Nothing but the listing below, retyped exactly, should appear in the answer.

# # # # #

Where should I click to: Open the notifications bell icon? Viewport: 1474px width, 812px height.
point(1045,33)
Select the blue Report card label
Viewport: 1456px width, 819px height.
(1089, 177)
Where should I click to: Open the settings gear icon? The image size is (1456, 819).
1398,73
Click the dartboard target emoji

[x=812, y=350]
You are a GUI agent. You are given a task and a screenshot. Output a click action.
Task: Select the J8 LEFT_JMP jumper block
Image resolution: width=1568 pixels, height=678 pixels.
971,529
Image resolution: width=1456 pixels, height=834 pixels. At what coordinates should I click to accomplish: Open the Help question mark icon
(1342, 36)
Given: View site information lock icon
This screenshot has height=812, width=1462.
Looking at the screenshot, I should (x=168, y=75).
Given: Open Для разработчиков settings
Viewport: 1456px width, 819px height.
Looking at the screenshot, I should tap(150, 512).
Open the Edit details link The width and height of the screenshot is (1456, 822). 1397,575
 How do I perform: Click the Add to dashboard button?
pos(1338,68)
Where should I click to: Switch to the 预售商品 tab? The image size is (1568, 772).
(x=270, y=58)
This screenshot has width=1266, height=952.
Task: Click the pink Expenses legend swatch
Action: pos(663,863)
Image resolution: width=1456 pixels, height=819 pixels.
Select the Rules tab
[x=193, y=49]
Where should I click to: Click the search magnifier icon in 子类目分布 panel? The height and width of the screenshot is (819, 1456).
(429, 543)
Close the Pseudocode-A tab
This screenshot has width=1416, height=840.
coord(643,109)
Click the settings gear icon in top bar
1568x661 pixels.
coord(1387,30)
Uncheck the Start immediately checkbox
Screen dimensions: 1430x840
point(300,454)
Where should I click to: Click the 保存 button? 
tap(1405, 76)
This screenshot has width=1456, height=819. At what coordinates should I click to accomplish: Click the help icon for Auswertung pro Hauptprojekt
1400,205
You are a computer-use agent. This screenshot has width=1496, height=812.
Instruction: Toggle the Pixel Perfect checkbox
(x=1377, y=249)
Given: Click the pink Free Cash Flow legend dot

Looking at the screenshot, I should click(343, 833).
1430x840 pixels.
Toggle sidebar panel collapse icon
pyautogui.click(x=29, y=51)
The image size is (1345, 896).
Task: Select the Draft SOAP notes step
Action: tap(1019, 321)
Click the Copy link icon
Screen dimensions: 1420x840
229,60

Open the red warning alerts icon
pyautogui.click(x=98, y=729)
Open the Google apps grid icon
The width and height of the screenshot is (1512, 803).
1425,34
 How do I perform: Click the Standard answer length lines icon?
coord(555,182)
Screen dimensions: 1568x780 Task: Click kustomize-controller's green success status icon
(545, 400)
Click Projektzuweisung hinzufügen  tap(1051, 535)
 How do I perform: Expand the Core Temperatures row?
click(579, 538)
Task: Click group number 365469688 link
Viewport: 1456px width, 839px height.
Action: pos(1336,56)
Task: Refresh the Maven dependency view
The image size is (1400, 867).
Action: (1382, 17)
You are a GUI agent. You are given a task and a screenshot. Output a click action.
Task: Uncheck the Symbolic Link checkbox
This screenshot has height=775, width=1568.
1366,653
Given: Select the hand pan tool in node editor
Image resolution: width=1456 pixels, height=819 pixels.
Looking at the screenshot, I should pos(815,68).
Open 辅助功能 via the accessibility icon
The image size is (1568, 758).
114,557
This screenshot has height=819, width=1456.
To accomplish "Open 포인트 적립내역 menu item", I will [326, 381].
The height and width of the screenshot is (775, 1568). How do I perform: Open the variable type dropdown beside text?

# # # # #

■ **EXPECTED ANSWER**
Where should I click to: Open the notifications bell icon? Viewport: 1474px width, 812px height.
point(1045,33)
Select the blue Report card label
Viewport: 1456px width, 819px height.
(1089, 177)
Where should I click to: Open the settings gear icon? The image size is (1456, 819).
1398,73
Click the dartboard target emoji

[x=812, y=350]
You are a GUI agent. You are given a task and a screenshot. Output a click action.
Task: Select the J8 LEFT_JMP jumper block
Image resolution: width=1568 pixels, height=678 pixels.
971,529
Image resolution: width=1456 pixels, height=834 pixels. At what coordinates should I click to accomplish: Open the Help question mark icon
(1342, 36)
Given: View site information lock icon
This screenshot has height=812, width=1462.
Looking at the screenshot, I should (x=168, y=75).
Given: Open Для разработчиков settings
Viewport: 1456px width, 819px height.
Looking at the screenshot, I should tap(150, 512).
Open the Edit details link The width and height of the screenshot is (1456, 822). 1397,575
 How do I perform: Click the Add to dashboard button?
pos(1338,68)
Where should I click to: Switch to the 预售商品 tab? The image size is (1568, 772).
(x=270, y=58)
This screenshot has width=1266, height=952.
Task: Click the pink Expenses legend swatch
Action: pos(663,863)
Image resolution: width=1456 pixels, height=819 pixels.
Select the Rules tab
[x=193, y=49]
Where should I click to: Click the search magnifier icon in 子类目分布 panel? The height and width of the screenshot is (819, 1456).
(429, 543)
Close the Pseudocode-A tab
This screenshot has width=1416, height=840.
coord(643,109)
Click the settings gear icon in top bar
1568x661 pixels.
coord(1387,30)
Uncheck the Start immediately checkbox
Screen dimensions: 1430x840
point(300,454)
Where should I click to: Click the 保存 button? 
tap(1405, 76)
This screenshot has width=1456, height=819. At what coordinates should I click to accomplish: Click the help icon for Auswertung pro Hauptprojekt
1400,205
You are a computer-use agent. This screenshot has width=1496, height=812.
Instruction: Toggle the Pixel Perfect checkbox
(x=1377, y=249)
Given: Click the pink Free Cash Flow legend dot

Looking at the screenshot, I should click(343, 833).
1430x840 pixels.
Toggle sidebar panel collapse icon
pyautogui.click(x=29, y=51)
The image size is (1345, 896).
Task: Select the Draft SOAP notes step
Action: tap(1019, 321)
Click the Copy link icon
Screen dimensions: 1420x840
229,60

Open the red warning alerts icon
pyautogui.click(x=98, y=729)
Open the Google apps grid icon
The width and height of the screenshot is (1512, 803).
1425,34
 How do I perform: Click the Standard answer length lines icon?
coord(555,182)
Screen dimensions: 1568x780 Task: Click kustomize-controller's green success status icon
(545, 400)
Click Projektzuweisung hinzufügen  tap(1051, 535)
 How do I perform: Expand the Core Temperatures row?
click(579, 538)
Task: Click group number 365469688 link
Viewport: 1456px width, 839px height.
Action: pos(1336,56)
Task: Refresh the Maven dependency view
The image size is (1400, 867).
Action: (1382, 17)
You are a GUI agent. You are given a task and a screenshot. Output a click action.
Task: Uncheck the Symbolic Link checkbox
This screenshot has height=775, width=1568.
1366,653
Given: Select the hand pan tool in node editor
Image resolution: width=1456 pixels, height=819 pixels.
Looking at the screenshot, I should pos(815,68).
Open 辅助功能 via the accessibility icon
The image size is (1568, 758).
114,557
This screenshot has height=819, width=1456.
To accomplish "Open 포인트 적립내역 menu item", I will [326, 381].
The height and width of the screenshot is (775, 1568). How do I perform: Open the variable type dropdown beside text?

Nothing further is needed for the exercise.